El arte de insinuar: una lección de dirección
Limitado por un tiburón mecánico que rara vez funcionaba, Spielberg transformó la escasez en virtud. Mostró menos para generar más miedo. La amenaza era casi invisible, pero omnipresente. Esa elección estilística, nacida de la necesidad, es ahora considerada una clase magistral de suspense cinematográfico.
La película también es recordada por su trío protagonista —Roy Scheider, Richard Dreyfuss y Robert Shaw— cuyas tensiones personales fuera de cámara se tradujeron en una dinámica dramáticamente rica. Algunos críticos han visto en su relación una alegoría de la lucha de clases, una lectura que sigue ganando adeptos.
Una crítica social disfrazada de thriller
Aunque Spielberg nunca se ha caracterizado por un cine explícitamente político, Tiburón ha sido objeto de múltiples interpretaciones ideológicas. El alcalde que se niega a cerrar las playas pese a las muertes es para muchos una representación del negacionismo económico y político ante las crisis. Durante la pandemia, se convirtió incluso en meme recurrente. Pero una de las lecturas más llamativas viene desde el otro lado del espectro ideológico: Fidel Castro, según confirmó el propio Peter Benchley (autor de la novela original), habría elogiado la película por su retrato de la corrupción capitalista.

> **Datos recogidos**
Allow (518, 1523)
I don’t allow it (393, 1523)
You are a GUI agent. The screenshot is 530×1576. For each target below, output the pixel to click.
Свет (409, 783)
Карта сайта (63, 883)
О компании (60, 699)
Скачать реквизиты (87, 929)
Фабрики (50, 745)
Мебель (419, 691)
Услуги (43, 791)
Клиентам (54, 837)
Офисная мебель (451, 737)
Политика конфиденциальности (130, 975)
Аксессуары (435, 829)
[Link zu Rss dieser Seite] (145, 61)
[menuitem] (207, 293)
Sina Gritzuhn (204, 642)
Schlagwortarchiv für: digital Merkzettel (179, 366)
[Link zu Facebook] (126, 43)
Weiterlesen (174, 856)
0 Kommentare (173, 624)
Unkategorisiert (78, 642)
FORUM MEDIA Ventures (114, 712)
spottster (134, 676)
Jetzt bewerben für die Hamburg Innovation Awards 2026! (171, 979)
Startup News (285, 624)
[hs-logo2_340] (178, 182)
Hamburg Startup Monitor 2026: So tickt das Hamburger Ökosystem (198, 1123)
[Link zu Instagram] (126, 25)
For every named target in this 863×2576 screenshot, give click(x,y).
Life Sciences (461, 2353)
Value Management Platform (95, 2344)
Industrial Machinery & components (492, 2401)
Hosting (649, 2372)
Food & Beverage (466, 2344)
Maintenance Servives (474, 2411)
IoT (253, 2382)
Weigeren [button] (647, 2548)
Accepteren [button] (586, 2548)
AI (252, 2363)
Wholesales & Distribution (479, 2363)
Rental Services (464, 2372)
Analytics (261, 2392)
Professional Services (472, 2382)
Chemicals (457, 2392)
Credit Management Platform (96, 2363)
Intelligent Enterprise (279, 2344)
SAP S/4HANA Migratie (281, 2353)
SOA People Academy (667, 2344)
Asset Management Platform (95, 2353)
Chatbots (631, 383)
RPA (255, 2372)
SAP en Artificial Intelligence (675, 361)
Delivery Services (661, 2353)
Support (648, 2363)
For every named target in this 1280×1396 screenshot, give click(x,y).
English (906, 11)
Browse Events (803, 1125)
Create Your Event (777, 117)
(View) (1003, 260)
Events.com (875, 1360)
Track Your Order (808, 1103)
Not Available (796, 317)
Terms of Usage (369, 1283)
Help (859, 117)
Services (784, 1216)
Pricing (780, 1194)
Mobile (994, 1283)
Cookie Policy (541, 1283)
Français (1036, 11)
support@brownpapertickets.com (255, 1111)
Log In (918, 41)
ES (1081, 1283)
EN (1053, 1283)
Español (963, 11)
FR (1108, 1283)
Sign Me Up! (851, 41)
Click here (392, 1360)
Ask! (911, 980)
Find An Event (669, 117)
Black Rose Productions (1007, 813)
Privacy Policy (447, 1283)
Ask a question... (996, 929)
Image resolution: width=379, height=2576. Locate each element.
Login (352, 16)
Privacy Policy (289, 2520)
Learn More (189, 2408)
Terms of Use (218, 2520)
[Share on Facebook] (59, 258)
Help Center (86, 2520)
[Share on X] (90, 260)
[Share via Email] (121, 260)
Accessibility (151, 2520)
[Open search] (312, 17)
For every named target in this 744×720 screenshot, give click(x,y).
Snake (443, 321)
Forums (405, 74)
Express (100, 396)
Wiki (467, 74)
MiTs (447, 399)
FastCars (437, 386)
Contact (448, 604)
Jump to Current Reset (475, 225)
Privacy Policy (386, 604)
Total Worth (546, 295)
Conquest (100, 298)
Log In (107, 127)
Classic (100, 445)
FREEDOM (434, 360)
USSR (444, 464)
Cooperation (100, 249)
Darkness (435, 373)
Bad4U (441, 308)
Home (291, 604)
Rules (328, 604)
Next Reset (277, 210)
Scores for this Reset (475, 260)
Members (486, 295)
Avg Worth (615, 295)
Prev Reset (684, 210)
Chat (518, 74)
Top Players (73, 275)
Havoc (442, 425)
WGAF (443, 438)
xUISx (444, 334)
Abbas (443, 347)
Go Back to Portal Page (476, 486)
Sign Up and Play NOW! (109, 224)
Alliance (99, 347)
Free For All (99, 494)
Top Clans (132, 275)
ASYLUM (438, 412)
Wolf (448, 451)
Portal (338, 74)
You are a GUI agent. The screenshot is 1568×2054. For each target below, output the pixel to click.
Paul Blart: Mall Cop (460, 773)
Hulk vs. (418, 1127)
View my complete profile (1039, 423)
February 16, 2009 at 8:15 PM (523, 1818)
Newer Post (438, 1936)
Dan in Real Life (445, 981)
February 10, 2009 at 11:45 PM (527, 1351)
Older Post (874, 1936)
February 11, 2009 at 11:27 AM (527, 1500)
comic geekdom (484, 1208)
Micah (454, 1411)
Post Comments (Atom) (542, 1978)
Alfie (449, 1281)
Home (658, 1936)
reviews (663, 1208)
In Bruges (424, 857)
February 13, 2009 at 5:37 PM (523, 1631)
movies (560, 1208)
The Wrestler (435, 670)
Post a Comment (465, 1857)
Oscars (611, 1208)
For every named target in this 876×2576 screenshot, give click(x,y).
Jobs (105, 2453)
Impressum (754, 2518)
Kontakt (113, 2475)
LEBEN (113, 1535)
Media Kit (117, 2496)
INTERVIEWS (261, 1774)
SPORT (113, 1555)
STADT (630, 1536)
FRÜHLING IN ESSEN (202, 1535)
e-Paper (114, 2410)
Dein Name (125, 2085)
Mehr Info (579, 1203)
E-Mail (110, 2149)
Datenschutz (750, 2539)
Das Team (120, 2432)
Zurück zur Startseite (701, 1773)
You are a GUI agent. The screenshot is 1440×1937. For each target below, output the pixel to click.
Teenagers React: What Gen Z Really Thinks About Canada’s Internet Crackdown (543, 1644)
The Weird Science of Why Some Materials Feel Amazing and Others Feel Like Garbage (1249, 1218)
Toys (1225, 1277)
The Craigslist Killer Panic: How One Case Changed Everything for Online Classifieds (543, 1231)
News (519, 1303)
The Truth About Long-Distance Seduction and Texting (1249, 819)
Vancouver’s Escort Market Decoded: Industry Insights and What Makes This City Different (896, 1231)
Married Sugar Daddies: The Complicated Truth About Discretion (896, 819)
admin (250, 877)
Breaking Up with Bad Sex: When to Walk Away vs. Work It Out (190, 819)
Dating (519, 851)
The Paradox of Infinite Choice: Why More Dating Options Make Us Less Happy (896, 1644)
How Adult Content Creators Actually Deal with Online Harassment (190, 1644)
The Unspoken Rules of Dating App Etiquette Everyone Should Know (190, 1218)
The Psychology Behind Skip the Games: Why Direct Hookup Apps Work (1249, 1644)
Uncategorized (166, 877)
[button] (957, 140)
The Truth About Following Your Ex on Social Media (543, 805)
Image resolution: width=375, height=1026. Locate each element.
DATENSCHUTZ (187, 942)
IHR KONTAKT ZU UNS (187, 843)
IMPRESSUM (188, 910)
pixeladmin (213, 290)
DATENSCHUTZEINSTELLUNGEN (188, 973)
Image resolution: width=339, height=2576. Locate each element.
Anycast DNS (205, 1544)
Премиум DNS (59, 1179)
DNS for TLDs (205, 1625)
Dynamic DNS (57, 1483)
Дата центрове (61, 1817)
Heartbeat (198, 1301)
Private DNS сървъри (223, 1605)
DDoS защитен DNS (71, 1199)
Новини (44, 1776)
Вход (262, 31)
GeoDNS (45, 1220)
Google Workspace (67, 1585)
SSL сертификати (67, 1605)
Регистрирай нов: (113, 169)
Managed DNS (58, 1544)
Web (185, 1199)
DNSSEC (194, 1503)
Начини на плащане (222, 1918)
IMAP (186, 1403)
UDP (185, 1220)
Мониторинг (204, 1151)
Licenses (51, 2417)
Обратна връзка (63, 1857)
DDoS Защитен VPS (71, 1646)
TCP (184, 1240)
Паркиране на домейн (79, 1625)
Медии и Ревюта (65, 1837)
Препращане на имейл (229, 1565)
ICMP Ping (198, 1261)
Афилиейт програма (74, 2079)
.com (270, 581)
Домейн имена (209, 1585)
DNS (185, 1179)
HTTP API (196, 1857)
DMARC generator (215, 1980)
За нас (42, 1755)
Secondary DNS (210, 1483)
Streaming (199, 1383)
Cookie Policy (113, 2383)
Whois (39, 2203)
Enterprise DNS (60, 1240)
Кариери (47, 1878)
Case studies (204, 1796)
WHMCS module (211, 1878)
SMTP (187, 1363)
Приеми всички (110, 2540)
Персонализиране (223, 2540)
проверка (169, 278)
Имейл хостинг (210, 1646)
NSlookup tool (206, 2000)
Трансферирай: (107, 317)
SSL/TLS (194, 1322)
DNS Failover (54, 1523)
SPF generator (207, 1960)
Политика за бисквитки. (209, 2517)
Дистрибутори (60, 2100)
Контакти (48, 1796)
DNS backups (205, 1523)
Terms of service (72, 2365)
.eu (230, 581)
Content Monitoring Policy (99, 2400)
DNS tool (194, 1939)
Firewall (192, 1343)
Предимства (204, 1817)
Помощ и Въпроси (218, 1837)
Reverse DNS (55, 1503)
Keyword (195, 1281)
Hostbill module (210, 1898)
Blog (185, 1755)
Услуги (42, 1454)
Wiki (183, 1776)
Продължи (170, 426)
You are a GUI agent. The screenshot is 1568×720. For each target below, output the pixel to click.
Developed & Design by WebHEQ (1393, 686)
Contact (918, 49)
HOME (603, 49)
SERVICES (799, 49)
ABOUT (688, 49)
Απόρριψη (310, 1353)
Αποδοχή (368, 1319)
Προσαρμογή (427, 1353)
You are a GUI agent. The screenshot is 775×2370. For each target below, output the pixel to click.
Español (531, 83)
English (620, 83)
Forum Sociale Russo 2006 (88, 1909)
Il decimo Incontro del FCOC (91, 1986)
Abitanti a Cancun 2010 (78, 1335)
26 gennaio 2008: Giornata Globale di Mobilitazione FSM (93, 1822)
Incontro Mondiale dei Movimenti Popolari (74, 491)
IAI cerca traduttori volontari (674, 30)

> **Qué hacer**
a: Según el texto de estudio, ¿quién confirmó que Fidel Castro habría elogiado la película?
b: Copia del texto de estudio el fragmento que empieza con "La película también" y sigue hasta "sigue ganando adeptos.".

> **Respuestas**
a: Lo confirmó Peter Benchley, autor de la novela original.

b:
La película también es recordada por su trío protagonista —Roy Scheider, Richard Dreyfuss y Robert Shaw— cuyas tensiones personales fuera de cámara se tradujeron en una dinámica dramáticamente rica. Algunos críticos han visto en su relación una alegoría de la lucha de clases, una lectura que sigue ganando adeptos.